What to produce ::
In the entries below, find the line with "Task: Click the" and the line with "the 00 minute", then retype both and everything between them exactly. Do not copy the pictures.

Input data ::
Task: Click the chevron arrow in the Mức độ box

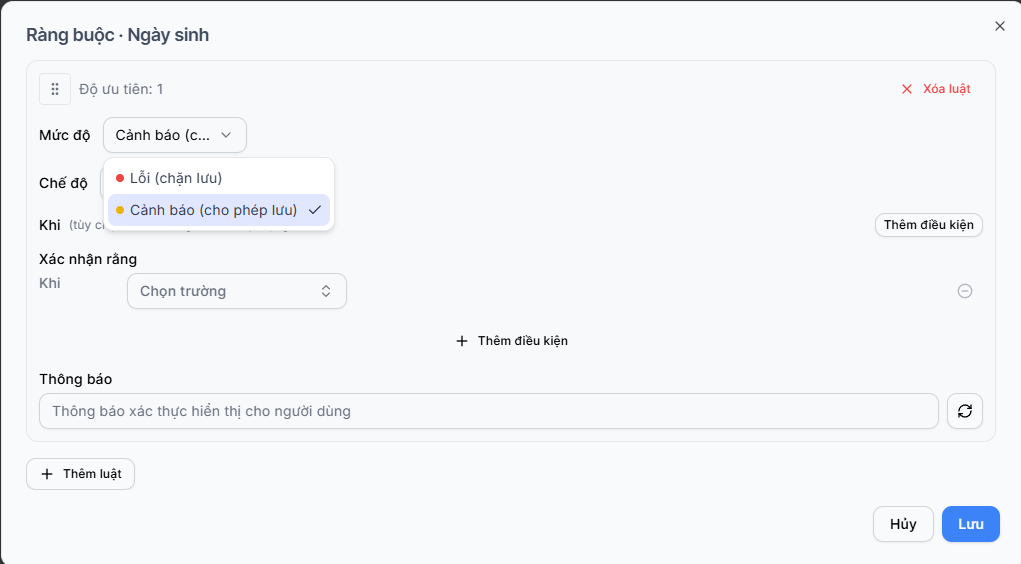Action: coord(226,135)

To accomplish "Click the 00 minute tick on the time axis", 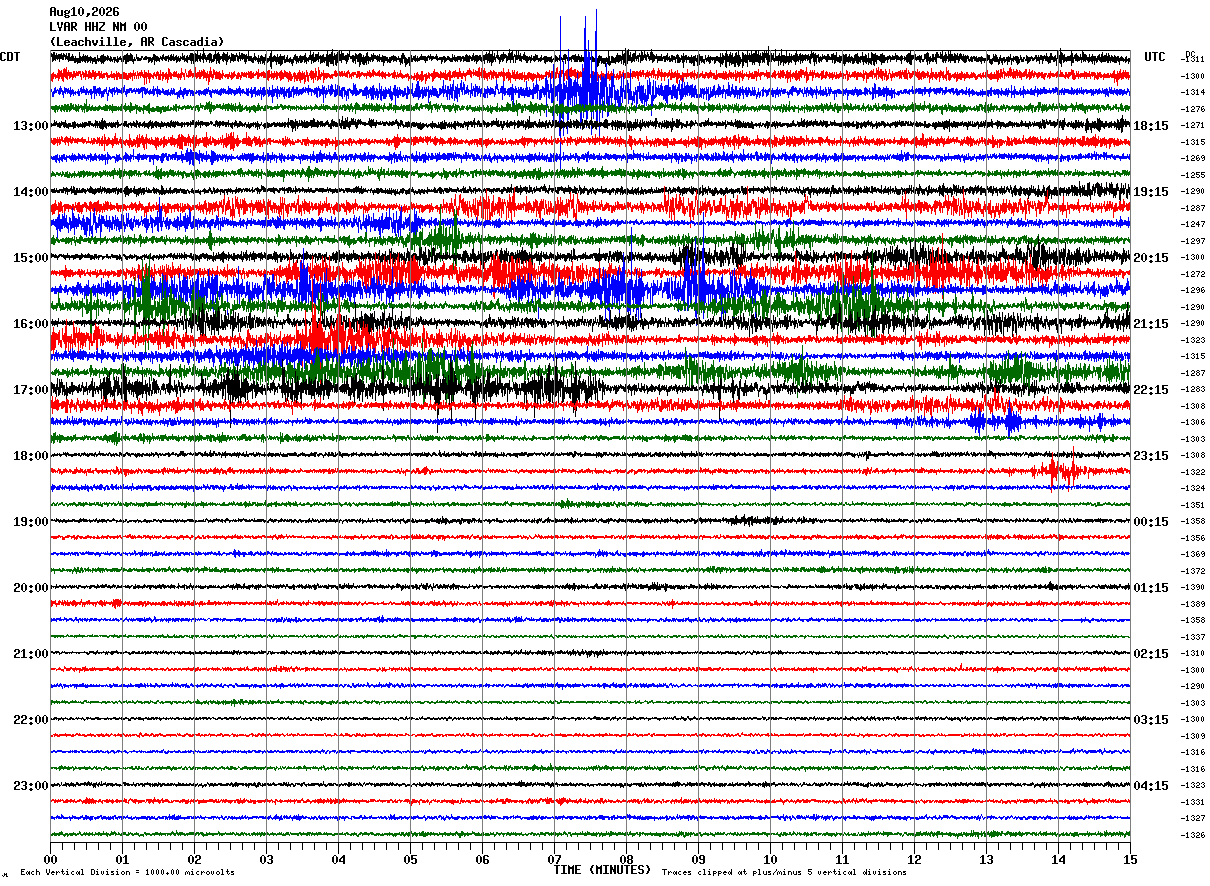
...
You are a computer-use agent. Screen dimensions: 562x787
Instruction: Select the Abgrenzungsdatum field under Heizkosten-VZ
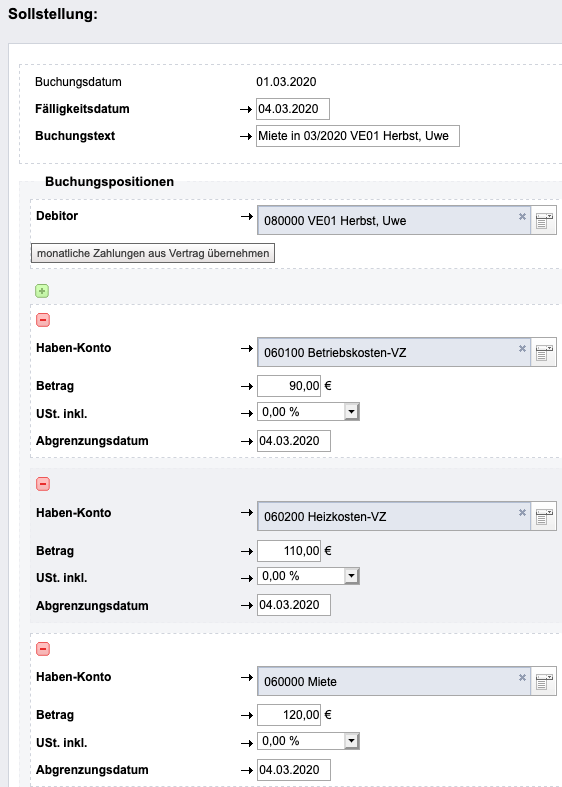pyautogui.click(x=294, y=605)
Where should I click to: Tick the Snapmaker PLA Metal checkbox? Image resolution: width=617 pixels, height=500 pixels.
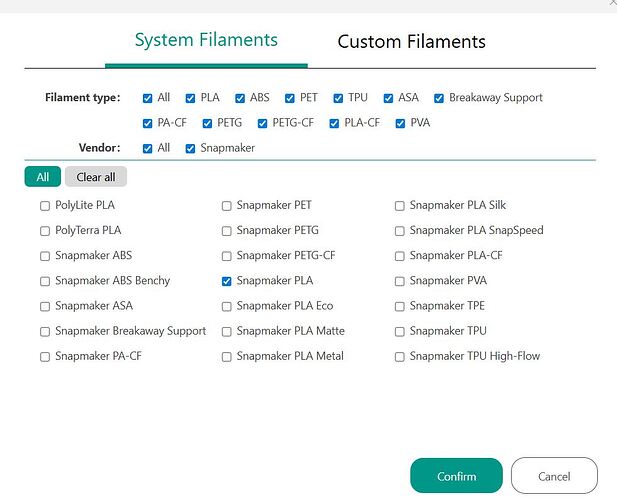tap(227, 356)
==
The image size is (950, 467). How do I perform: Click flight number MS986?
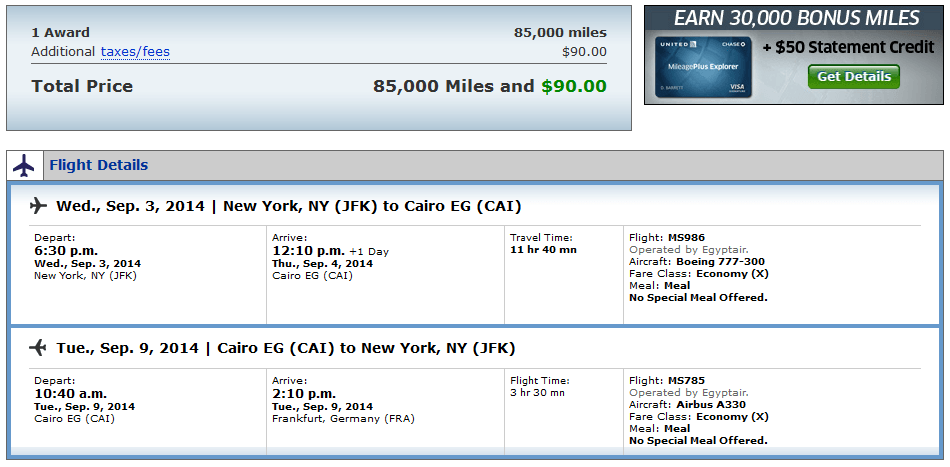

Task response ::
Task: Click the chevron arrow in the Mức độ box

Action: coord(226,135)

To accomplish "Click the 00 minute tick on the time axis", 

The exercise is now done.